When a few months later we met her for the second time – that occurred early this year in London, at the Union Pacific Club, in occasion of Condo’s opening party – we didn’t recognize her. Until last January she was just someone we met somewhere a couple of times.
But then we went to visit Independent art fair in Brussels. While we were looking around for the most wanted Kasper Bosmans (sold out at Barbara Gladstone) we bumped into something also interesting at Carlos/Ishikawa booth. It was a small oil on canvas picturing half of a human figure in burgundy high heel boots. As soon as the gallery told us the name of the artist who made the piece a bell rang in our mind. “Yes, she is Issy Wood” Carlo confirmed over the phone, “the artist we met in Paris”. And that’s how we have been discovered by her. Now the face had a name, and also a quite defined painting style that we would locate somewhere along the lines of Renoir, Seurat, Goya, Velásquez, Rubens, hence some of the old masters she likely studied during her BA in Fine Art & History of Art at Goldsmiths in London.

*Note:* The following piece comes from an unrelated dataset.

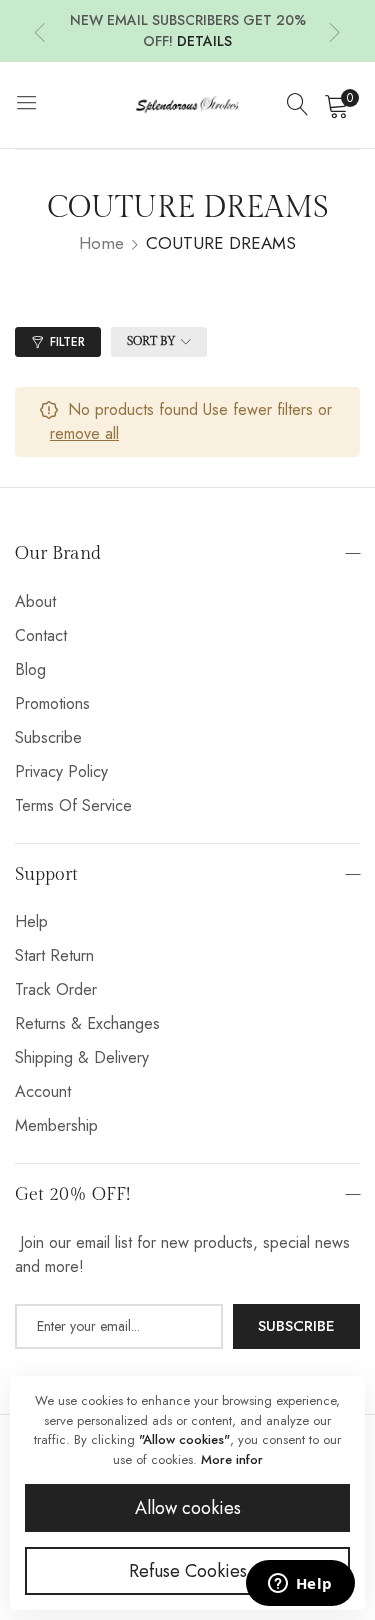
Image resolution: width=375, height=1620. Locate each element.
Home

She has taken Cezanne and Seurat’s painting’s lightness, and she probably admires Velásquez and Goya’s extraordinary ability to organize the elements on the canvas’ space (Goya had a seminal exhibition at the National Gallery in 2015, which she might have visited). Rubens had a unique sensitivity for red and a brush stroke fluidity, that same fluidity she was apparently looking for while painting those high heel boots… needless to say that these are great masters and Issy Wood is only 24. But certain references she sometimes puts in her paintings are too evident to miss, at least for an educated eye. Or, to put it differently, the best of Issy Wood’s painting is more often than not addressed to the history of this medium. Rather than forgetting it as many talented emerging artist were doing up to a couple of years ago, she tries to dialogue with it, as some established contemporary masters such as Victor Man, Adrian Ghenie or Michaël Borremans are doing.

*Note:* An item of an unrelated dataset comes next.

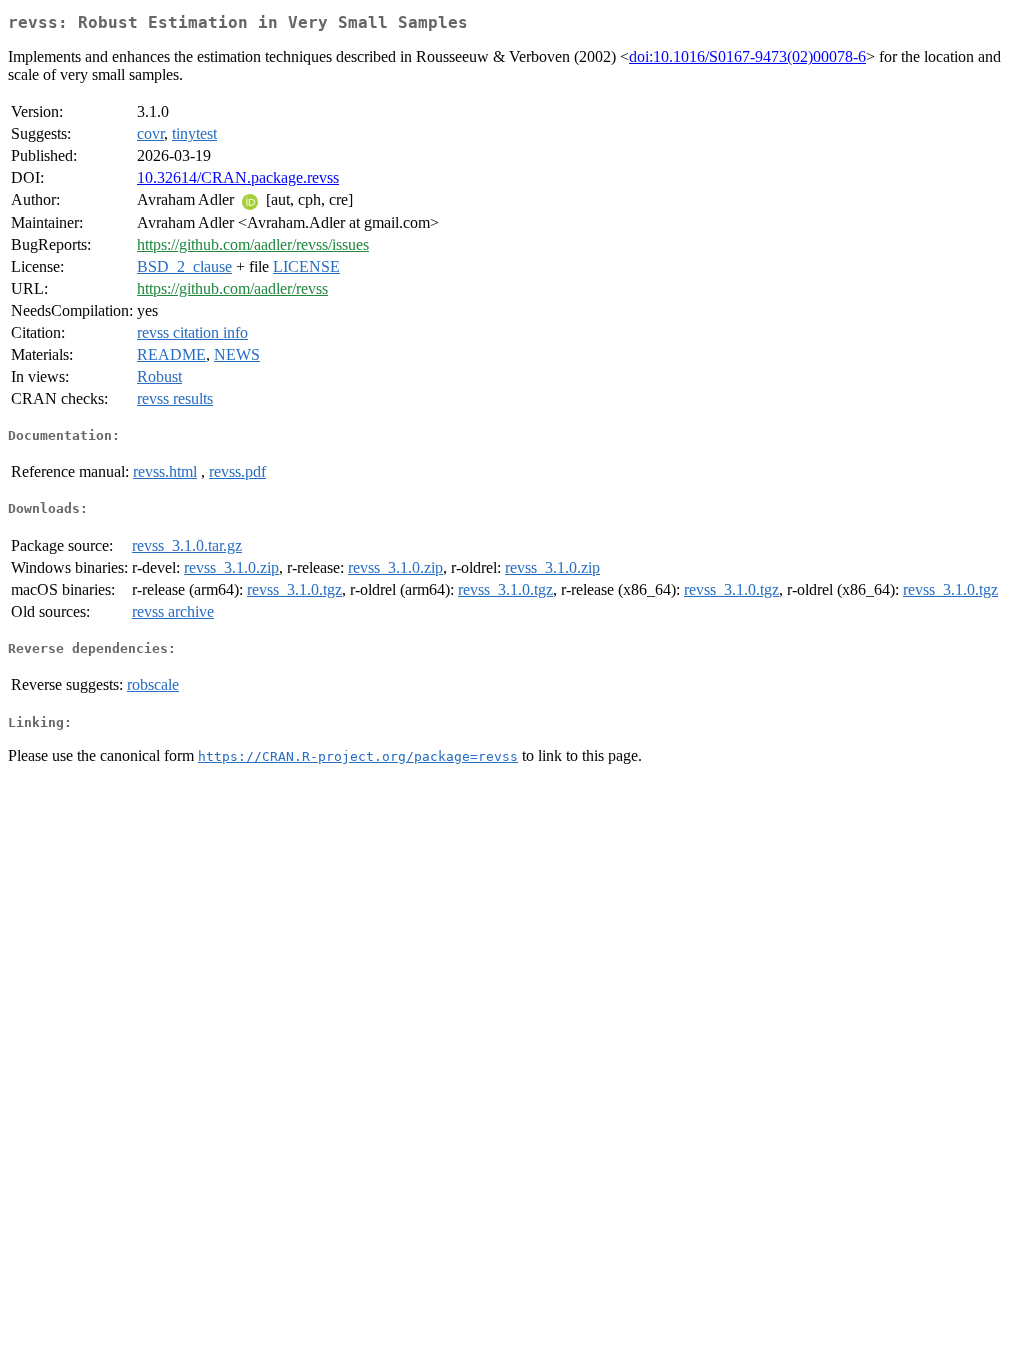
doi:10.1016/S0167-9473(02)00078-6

Is also this second group of references too much? A couple of hours that we spent on her blog – Chew and Swallow – have convinced us that probably they are appropriate. It doesn’t cost you reading more than two or three of her posts to realize that she is giving equal importance to form and information; and that is fundamental, especially when the artist is dealing with painting. From Leonardo Da Vinci to Lucien Freud, from Vincent Van Gogh to Luc Tuymans, art history has proved that great artists are as interested in the intangible side of their art as they are in the tangible part of it. And all these extraordinary examples make also clear that the two sides have to be perfectly merged, fully integrated. By reading Wood’s writings you will learn how the fragmented system of symbols, characters and events she is generating with words is fully committed to her painting expressiveness and fondness for close ups (eyes, mirrors, shells, fan, hands). Of course she is neither the first artist nor the only one in the history doing it. But we think that she is taking all the risks an artist is required to take for succeeding; as in the case, for instance, of the nice Sphinx painted on red velvet that we saw at Liste Basel last June. Those who don’t make mistakes will never improve.
The last encounter with Issy Wood took place a couple of weeks ago in Copenhagen, where we attended Chart and the second edition of Code Art Fair. While visiting this latter we saw three more pieces by Issy and Carlos/Ishikaw’s director confirmed that next November she will have her first solo show at the gallery. We would like to wish her all the best.